--- Supplied data ---

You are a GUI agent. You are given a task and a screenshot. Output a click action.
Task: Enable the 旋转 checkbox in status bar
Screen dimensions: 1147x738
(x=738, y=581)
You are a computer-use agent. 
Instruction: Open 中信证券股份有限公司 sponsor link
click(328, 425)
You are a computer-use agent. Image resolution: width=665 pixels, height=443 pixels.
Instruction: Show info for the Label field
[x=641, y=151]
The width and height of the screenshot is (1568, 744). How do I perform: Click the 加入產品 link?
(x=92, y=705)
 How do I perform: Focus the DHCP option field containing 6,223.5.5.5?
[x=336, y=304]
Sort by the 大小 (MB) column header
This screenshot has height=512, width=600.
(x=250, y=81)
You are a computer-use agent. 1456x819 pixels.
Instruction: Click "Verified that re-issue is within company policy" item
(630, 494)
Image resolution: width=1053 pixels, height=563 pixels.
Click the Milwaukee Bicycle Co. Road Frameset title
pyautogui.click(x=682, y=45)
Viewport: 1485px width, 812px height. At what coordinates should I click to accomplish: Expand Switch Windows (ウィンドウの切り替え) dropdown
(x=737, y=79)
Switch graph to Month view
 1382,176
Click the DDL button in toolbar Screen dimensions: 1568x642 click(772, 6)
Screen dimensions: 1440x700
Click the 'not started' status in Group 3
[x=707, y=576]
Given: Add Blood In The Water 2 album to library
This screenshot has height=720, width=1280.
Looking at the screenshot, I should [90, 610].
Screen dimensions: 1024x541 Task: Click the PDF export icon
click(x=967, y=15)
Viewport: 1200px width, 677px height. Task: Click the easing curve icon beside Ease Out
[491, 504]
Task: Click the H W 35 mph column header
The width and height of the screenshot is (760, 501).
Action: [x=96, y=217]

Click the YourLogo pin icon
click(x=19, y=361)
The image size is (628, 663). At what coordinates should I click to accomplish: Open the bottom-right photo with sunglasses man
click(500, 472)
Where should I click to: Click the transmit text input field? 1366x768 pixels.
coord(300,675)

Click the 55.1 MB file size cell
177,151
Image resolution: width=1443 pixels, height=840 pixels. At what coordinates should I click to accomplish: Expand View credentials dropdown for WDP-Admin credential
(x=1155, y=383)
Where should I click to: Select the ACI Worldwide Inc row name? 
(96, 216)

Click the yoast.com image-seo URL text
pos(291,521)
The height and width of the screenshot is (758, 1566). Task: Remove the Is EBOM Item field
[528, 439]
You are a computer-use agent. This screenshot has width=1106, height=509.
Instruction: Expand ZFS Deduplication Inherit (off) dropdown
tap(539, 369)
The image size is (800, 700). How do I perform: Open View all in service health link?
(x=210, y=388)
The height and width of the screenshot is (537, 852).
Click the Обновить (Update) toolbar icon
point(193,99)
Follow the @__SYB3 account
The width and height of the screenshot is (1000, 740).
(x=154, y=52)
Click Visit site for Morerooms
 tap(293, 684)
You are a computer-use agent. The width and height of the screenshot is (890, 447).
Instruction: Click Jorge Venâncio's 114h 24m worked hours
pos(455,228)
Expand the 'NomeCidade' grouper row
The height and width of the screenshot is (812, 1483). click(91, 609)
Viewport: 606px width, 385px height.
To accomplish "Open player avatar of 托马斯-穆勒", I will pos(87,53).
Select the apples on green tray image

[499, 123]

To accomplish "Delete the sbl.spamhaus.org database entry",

--- What needs to be done ---
Select, from the listing, all lines that include the word "header".

--- Solution ---
Sort by the 大小 (MB) column header
Task: Click the H W 35 mph column header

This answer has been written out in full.